To anyone who has every stepped inside my apartment, it’s no secret that I am obsessed with old (or old-sounding) music.

When I’m at home during the day working in solitude, the voices of Ella (Fitzgerald), Billie (Holiday), and Dinah (Washington) make my space feel full of life and far less lonely. In fact, I often catch myself referring to said ladies on a first-name basis or simply as my “jazz friends.”

Sometimes, I want to be transported to a 1930s Parisian café, in which case I put on some Edith Piaf. For years, I have espoused a bottle of wine or a pot of black tea and an Edith Piaf album on repeat as the best imaginable, most effective cure for depression or a breakup.

Perhaps I want to fast-forward in time yet continue to stay in Paris, stepping into a more modern, beatniky café, in which case my Gotan Project Pandora station is the ticket. When I want to embrace the summer heat and remember traveling adventures, I play Buena Vista Social Club.

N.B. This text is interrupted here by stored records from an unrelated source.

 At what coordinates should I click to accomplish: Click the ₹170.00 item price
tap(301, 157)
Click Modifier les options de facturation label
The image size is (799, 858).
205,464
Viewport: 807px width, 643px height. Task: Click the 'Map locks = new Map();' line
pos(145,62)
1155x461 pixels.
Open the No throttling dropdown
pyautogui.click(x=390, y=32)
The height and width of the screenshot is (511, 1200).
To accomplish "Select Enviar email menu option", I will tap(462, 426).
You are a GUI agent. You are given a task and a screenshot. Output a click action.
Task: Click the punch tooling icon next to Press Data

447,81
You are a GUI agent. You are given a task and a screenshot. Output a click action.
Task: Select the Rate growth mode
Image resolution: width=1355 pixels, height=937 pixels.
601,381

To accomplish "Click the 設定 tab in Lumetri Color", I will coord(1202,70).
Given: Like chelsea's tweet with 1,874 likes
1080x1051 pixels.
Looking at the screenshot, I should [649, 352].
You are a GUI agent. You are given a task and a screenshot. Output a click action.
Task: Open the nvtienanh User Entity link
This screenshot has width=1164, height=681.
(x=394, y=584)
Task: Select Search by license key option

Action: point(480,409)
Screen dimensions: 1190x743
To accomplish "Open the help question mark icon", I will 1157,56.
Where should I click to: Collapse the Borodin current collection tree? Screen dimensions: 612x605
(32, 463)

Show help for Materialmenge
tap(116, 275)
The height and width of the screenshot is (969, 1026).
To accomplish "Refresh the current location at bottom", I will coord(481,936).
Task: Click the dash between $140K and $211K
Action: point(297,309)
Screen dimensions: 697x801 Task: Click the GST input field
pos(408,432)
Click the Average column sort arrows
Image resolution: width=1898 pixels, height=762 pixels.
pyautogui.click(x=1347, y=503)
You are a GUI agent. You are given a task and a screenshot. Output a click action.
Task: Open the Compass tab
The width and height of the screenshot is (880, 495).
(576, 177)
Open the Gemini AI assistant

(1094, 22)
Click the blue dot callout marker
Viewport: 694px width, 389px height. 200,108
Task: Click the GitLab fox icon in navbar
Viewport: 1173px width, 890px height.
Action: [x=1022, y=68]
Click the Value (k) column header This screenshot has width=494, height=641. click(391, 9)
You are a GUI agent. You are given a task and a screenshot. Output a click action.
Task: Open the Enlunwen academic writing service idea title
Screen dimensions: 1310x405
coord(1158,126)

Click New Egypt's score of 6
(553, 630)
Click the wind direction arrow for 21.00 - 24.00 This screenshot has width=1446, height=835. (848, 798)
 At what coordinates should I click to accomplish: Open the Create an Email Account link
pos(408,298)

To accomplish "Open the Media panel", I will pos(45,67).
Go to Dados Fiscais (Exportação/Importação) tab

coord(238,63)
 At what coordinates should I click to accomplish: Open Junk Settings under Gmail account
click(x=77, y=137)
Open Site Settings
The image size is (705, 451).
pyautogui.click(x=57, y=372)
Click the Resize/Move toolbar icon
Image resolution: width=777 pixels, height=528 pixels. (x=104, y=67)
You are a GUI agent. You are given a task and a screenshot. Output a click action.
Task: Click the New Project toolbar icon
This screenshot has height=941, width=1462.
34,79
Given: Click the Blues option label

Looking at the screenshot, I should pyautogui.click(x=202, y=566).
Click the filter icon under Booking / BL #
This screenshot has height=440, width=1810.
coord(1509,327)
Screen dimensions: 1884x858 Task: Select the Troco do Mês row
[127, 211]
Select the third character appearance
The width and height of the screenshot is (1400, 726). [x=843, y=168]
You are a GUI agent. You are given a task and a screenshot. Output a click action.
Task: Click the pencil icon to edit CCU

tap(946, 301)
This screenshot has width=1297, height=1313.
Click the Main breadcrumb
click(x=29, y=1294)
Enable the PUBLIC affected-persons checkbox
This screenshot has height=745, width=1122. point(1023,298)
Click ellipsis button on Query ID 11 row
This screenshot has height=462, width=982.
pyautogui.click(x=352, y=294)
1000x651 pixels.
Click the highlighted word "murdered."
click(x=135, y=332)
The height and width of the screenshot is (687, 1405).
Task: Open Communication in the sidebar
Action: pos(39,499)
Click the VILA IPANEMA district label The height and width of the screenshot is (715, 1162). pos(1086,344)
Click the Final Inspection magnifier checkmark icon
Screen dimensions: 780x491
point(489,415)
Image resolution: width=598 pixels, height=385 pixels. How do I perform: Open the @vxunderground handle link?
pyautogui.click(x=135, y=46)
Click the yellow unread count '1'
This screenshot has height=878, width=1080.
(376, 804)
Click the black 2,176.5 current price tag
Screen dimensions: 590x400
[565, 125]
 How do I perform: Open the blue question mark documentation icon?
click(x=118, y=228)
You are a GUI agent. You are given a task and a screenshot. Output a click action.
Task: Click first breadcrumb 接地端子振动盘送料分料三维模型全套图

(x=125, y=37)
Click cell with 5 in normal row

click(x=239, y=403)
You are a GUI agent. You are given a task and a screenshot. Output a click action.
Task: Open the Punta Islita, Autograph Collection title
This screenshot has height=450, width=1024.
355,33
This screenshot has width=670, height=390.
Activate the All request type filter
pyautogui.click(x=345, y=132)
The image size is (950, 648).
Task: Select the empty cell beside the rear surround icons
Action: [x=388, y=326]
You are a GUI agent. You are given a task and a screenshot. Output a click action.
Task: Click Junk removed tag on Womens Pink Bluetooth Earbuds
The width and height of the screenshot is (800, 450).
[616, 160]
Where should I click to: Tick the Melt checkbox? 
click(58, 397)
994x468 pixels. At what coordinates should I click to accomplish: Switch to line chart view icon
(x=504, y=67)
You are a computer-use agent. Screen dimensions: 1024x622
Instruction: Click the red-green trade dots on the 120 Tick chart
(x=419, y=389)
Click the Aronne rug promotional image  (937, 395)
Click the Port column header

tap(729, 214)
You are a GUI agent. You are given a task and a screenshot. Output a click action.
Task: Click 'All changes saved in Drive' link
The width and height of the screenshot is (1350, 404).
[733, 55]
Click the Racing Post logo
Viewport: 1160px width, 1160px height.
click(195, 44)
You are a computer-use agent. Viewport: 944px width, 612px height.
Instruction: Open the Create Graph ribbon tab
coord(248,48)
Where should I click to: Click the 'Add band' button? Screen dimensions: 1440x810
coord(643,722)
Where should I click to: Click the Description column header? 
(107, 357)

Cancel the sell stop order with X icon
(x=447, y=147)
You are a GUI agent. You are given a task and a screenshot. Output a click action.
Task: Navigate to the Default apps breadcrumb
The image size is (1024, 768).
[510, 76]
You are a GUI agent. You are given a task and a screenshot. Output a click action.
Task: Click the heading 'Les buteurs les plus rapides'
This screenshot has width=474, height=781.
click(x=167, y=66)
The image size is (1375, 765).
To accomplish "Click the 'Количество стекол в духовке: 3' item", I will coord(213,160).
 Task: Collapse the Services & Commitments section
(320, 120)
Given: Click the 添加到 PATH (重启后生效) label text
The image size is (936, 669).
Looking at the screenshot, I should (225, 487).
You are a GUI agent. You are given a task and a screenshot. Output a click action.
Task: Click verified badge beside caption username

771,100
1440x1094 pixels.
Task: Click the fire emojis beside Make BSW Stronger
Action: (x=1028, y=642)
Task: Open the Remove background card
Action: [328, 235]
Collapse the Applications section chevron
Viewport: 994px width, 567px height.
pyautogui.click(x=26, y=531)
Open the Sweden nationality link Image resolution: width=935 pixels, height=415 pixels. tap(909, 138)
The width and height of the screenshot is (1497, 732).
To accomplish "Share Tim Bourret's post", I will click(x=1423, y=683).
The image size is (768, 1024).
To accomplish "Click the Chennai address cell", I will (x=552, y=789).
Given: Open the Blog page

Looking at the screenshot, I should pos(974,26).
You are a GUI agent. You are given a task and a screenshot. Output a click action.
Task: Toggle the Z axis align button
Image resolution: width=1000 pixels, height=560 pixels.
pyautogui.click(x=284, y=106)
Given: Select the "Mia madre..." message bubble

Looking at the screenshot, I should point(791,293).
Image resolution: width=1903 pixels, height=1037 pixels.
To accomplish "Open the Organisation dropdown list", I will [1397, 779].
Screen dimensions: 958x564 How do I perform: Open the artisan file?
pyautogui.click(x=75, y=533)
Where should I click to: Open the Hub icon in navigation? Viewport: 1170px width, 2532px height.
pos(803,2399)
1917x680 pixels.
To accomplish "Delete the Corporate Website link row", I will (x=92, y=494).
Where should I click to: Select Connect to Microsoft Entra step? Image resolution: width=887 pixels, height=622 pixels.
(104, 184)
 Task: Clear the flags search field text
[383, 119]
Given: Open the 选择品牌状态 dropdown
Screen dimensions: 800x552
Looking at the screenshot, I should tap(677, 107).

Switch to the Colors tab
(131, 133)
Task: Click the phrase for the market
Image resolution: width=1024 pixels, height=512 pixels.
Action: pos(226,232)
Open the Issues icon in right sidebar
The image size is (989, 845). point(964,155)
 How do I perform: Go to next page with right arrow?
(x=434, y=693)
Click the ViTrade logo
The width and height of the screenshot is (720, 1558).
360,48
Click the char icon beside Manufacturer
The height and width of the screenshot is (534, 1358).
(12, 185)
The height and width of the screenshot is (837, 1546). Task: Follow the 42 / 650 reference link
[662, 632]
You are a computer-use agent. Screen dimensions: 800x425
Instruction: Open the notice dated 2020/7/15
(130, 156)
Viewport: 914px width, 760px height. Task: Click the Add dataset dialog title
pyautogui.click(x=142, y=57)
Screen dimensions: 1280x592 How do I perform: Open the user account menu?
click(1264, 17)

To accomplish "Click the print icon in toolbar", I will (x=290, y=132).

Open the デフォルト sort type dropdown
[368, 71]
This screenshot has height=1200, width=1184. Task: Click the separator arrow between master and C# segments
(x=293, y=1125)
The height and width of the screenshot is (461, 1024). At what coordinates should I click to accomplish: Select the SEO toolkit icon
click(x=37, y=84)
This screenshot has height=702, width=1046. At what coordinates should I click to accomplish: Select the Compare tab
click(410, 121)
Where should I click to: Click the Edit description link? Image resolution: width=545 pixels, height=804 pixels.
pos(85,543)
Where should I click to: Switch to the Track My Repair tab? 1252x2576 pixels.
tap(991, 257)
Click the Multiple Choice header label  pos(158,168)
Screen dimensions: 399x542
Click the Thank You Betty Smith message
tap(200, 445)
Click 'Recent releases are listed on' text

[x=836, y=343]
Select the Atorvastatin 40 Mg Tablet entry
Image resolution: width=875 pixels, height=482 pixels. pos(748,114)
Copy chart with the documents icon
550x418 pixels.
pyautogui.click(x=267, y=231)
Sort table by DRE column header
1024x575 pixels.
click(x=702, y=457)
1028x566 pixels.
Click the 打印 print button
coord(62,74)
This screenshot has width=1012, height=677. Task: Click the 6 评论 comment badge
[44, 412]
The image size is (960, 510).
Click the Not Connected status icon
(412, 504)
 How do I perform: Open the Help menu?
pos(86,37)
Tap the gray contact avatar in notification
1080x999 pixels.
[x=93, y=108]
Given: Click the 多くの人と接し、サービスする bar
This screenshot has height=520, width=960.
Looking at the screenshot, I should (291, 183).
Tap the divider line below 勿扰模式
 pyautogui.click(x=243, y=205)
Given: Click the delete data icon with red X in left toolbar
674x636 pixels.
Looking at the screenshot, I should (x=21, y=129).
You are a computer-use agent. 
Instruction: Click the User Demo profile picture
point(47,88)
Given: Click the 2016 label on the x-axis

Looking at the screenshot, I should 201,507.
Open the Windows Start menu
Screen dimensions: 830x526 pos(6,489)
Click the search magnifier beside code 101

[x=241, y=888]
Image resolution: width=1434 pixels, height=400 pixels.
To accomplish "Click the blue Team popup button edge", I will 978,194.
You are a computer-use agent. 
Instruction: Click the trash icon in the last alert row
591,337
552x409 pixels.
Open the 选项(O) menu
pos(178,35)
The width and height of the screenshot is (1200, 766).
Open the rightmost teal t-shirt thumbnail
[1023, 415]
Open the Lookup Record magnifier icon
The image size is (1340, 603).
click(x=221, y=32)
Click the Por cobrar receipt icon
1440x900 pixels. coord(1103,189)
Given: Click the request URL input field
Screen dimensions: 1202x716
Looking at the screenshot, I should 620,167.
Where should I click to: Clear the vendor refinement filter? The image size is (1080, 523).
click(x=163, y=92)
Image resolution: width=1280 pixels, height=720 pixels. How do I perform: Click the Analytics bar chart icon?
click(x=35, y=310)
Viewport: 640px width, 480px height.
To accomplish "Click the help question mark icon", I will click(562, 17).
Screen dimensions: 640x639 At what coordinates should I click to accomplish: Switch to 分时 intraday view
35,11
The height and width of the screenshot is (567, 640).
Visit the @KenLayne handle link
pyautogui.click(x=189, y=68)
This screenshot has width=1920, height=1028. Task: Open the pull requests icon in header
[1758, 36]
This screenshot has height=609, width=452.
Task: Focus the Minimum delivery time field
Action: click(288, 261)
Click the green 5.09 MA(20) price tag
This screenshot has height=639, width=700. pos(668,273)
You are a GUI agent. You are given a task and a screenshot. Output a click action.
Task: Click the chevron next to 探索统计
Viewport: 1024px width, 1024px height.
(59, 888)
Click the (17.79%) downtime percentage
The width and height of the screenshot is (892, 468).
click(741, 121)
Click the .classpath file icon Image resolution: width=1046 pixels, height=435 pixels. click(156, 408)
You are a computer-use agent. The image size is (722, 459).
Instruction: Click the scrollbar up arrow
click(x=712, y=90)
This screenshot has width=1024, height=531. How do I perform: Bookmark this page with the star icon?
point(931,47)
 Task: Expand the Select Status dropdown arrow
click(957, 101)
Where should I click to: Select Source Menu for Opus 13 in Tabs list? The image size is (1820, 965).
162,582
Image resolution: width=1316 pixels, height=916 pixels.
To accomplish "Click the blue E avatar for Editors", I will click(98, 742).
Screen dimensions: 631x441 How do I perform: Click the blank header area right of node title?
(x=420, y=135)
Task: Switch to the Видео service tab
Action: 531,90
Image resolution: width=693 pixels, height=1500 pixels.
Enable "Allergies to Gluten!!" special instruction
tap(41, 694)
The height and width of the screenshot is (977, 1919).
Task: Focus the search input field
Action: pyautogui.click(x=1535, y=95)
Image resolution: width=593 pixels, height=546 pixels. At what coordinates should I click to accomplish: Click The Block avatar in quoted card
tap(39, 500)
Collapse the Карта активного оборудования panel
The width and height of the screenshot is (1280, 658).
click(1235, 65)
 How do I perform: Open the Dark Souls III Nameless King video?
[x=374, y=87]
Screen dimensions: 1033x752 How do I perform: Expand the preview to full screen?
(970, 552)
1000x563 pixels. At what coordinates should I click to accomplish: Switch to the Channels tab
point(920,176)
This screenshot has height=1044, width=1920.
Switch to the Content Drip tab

More so than new furniture or a fresh coat of paint (not to mention cheaper and less labor-intensive), a change in soundtrack is the ultimate way to redecorate your reality. Music is not only capable of transporting us to a different time and place. It allows us to actually become someone else – whenever it serves us.

When I was working as a professional entertainer and I need inspiration for a show I was developing, I changed the music. I became a Prohibition-era starlet or a Vegas showgirl from the 1950s. I always found the inspiration I needed.

When I’m having trouble writing in my apartment and don’t want to go out in the rain to a coffee chain, I brew a cup in the French press and get back to that Parisian café, where I am surrounded by intellectual artists. Their creativity flows through my laptop as if through osmosis.

When friends come over at the last minute, instead of worrying about the mess, I dim the lights and play gypsy jazz legend Django Reinhardt. Suddenly the meal tastes so much better – and my friends are left wondering if I have ulterior motives.

If you’re not inspired by your own tunes, it’s time for a music do-over. Try exploring some of the suggestions I’ve gushed about. When you visit a friend, ask for their favorite music of the moment (and put it directly on your iPod, as I do!). I’m busy, so I don’t like to spend a lot of time looking for new music – I like it to find me. Online “jukeboxes” are lovely for this.

This week, invite a few of your own “jazz (or other genre) friends” over. Who do you want to bring into your living room tonight – and what will they teach you?